Start of THE RECORDS
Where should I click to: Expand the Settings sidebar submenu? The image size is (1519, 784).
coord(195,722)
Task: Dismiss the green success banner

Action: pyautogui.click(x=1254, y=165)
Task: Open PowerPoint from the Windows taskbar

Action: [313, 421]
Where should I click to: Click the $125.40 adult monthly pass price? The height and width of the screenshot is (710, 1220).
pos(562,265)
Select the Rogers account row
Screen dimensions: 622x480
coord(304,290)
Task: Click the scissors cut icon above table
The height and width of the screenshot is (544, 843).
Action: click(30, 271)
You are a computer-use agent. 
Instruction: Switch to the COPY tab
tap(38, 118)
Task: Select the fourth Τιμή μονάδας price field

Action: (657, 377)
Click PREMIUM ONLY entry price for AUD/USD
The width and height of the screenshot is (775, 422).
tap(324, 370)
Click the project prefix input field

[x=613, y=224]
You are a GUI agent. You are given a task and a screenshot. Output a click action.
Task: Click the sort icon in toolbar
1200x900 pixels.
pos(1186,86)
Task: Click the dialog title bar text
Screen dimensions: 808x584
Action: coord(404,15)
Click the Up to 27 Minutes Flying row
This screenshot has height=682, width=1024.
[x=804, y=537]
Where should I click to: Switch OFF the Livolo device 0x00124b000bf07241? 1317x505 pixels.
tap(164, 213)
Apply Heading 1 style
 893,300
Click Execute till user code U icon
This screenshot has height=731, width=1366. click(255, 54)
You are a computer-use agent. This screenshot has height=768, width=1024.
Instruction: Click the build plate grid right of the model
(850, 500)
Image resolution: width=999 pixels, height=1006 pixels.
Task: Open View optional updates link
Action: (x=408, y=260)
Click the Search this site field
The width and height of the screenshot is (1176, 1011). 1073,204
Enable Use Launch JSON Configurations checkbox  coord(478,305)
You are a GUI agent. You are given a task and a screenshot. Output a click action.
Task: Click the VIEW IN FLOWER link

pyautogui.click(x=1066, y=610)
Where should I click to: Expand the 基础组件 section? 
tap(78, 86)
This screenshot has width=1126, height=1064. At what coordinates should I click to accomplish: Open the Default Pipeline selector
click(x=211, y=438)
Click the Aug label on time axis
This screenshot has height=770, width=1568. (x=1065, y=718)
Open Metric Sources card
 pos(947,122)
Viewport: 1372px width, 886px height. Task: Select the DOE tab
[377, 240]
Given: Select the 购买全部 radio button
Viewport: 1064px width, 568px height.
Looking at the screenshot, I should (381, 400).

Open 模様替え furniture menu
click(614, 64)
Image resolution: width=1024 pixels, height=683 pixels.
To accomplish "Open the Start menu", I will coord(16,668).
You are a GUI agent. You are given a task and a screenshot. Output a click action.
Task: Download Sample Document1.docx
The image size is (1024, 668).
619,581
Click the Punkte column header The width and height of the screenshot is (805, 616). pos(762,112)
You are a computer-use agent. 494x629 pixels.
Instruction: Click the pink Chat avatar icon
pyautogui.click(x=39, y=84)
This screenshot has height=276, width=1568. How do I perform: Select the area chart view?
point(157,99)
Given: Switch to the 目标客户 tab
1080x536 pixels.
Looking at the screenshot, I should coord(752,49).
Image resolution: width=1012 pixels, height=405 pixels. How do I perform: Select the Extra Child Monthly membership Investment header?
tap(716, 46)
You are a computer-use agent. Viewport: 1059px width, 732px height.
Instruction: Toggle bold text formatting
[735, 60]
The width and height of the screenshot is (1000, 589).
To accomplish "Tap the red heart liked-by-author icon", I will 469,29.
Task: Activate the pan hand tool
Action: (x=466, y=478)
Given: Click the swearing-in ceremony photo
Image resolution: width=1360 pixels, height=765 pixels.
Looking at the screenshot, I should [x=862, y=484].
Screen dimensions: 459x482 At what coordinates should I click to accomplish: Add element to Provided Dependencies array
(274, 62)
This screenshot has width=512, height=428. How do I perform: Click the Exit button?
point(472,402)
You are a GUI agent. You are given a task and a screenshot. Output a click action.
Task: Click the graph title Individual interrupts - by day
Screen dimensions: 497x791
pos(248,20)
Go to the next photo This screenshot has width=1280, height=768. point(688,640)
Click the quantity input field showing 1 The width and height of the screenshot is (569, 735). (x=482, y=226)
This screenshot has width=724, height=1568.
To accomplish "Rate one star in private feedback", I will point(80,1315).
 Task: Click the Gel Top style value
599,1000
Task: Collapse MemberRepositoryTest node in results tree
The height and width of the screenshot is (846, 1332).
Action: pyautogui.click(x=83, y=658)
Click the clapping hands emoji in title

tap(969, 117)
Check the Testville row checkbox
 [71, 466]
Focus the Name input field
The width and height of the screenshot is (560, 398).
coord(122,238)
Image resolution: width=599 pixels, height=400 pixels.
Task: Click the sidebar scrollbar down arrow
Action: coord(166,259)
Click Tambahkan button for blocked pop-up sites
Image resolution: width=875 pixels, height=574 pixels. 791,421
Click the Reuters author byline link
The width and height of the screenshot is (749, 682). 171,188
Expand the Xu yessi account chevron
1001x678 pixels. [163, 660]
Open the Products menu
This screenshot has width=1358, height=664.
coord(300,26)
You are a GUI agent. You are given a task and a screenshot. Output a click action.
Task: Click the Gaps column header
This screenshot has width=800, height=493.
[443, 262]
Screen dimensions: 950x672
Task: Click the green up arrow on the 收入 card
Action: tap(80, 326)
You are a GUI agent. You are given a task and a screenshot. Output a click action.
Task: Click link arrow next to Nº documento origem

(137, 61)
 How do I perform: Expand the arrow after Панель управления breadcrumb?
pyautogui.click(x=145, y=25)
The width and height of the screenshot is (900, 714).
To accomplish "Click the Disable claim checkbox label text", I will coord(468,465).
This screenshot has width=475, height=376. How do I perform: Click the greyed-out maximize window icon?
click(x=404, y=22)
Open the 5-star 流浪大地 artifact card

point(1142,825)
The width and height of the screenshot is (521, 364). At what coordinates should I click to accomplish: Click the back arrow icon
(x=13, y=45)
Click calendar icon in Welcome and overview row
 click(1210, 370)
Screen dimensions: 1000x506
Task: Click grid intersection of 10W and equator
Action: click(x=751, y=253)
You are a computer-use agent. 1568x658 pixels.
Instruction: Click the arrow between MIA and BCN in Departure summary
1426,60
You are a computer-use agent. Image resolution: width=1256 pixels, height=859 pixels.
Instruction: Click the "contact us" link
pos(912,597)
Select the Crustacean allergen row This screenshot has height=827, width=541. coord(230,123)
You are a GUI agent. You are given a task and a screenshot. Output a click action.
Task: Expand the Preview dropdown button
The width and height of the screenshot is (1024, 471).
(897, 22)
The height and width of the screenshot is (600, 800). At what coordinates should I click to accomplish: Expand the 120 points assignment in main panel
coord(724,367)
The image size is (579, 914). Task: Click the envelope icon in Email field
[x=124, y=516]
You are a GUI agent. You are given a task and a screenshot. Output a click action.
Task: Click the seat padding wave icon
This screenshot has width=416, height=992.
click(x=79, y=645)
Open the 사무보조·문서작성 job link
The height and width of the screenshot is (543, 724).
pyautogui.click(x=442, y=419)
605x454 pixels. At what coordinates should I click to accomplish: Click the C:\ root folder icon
End of THE RECORDS
WHAT IS NEEDED
Starting from the records above, copy each line where the string "photo" is found.

OUTPUT
Given: Click the swearing-in ceremony photo
Go to the next photo This screenshot has width=1280, height=768. point(688,640)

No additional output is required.